Afferra Noah per la maglia e lo costringe ad aumentare il passo; poi scorge il corridoio che porta solo all'aula magna, usata pochissimo, e vi ci infila. Si spalma contro il muro e costringe l'amico a fare lo stesso.

Il cuore di Blythe batte forte nel petto e si nasconde di più dietro la porta aperta, mentre vede passare Matt con Lucas e Jasper.

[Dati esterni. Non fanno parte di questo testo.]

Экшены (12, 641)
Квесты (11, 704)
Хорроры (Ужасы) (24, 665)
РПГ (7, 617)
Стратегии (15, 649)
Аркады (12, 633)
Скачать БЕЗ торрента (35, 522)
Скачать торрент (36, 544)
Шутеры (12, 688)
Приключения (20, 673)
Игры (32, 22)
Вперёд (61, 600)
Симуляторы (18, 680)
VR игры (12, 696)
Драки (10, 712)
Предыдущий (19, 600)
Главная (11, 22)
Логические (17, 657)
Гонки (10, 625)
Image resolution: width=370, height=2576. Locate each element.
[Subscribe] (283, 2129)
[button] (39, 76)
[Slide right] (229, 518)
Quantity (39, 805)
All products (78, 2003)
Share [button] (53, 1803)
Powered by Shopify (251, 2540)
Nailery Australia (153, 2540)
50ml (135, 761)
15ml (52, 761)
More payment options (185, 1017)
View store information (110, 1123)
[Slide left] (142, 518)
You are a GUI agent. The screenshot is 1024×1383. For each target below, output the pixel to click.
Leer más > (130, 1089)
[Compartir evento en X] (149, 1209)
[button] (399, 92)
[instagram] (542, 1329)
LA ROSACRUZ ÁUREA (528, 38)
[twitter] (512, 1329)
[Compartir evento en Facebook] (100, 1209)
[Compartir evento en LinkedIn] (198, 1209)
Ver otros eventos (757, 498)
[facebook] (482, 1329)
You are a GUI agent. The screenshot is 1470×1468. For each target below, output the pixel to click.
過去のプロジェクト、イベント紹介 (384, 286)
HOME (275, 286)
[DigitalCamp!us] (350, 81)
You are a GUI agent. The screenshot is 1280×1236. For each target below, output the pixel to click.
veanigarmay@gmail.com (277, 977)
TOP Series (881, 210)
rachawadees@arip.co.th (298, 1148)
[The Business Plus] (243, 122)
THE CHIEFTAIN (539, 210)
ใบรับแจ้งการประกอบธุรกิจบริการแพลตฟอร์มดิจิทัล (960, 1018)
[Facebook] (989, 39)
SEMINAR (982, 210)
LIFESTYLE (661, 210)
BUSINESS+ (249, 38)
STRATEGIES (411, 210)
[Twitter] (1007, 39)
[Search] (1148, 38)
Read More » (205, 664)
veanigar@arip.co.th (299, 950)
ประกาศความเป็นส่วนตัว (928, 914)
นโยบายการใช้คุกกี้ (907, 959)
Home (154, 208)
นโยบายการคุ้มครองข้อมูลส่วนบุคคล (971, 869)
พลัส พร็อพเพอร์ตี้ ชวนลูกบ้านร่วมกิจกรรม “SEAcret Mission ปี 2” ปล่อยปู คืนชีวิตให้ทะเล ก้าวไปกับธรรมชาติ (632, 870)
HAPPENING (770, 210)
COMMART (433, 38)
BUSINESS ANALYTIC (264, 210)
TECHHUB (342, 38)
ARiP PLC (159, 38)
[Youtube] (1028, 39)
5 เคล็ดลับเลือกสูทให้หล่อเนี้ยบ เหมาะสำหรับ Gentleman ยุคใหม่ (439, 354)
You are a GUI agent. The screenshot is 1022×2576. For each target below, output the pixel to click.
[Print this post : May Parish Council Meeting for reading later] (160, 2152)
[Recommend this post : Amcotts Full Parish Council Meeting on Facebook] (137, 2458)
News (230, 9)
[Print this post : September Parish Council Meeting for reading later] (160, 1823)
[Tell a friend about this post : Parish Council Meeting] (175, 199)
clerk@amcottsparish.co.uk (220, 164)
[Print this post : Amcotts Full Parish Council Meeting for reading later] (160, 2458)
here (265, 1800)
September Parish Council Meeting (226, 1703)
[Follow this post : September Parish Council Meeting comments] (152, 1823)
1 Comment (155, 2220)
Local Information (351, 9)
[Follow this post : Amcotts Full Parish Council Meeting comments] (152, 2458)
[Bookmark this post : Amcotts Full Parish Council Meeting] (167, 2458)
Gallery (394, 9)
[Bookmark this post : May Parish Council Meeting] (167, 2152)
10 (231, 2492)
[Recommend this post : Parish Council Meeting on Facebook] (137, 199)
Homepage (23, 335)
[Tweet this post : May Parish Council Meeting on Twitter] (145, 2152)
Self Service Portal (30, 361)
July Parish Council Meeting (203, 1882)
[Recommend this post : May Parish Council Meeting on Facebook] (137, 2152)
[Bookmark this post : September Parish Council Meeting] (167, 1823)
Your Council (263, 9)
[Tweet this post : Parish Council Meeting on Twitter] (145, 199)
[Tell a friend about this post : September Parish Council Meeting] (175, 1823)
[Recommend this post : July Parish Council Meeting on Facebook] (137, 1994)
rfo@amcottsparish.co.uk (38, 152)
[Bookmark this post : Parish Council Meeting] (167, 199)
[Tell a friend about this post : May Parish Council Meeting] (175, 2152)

«Oh... è stata la gang del bosco a farti questo?» sussurra Noah, che in risposta riceve il solito sguardo perso e perplesso di Blythe. Noah dovrebbe capire e arrendersi: Blythe non comprenderà mai le sue citazioni. «Matt e i suoi scagnozzi» spiega meglio.

Blythe non replica e si sposta a controllare la situazione: i tre ragazzi sembrano non essersi accorti di loro e si stanno dirigendo verso la mensa. Tira un respiro profondo, incrocia lo sguardo di Noah e prova a chiedergli se anche lui è mai stato vittima di Matt.

«Io?» chiede Noah per esserne sicuro. «Amico, ma mi hai visto? Porto gli occhiali, sono basso, magro e parlo per citazioni dei film Disney. Secondo te?»

Noah ride e Blythe percepisce il sarcasmo insito in quella domanda. Tuttavia, a Blythe non fa ridere, né questo discorso né altro. Storce la bocca e pensa a quanto vorrebbe che tutto fosse diverso sia per lui sia per l'amico. Una persona orribile come Matt compie atti di bullismo senza avere nessuna ritorsione; l'ultima volta che si è scontrato a scuola con Blythe ci ha ricavato due settimane di detenzione, che tradotto, per una persona come lui, sono il nulla. È questo che pensa Blythe, ma la sua voglia di fare giustizia l'ha abbandonato nell'esatto momento in cui si è ritrovato riverso in mezzo alla strada. Probabilmente è ancora lì, tra il sangue raggrumato che sporca l'asfalto.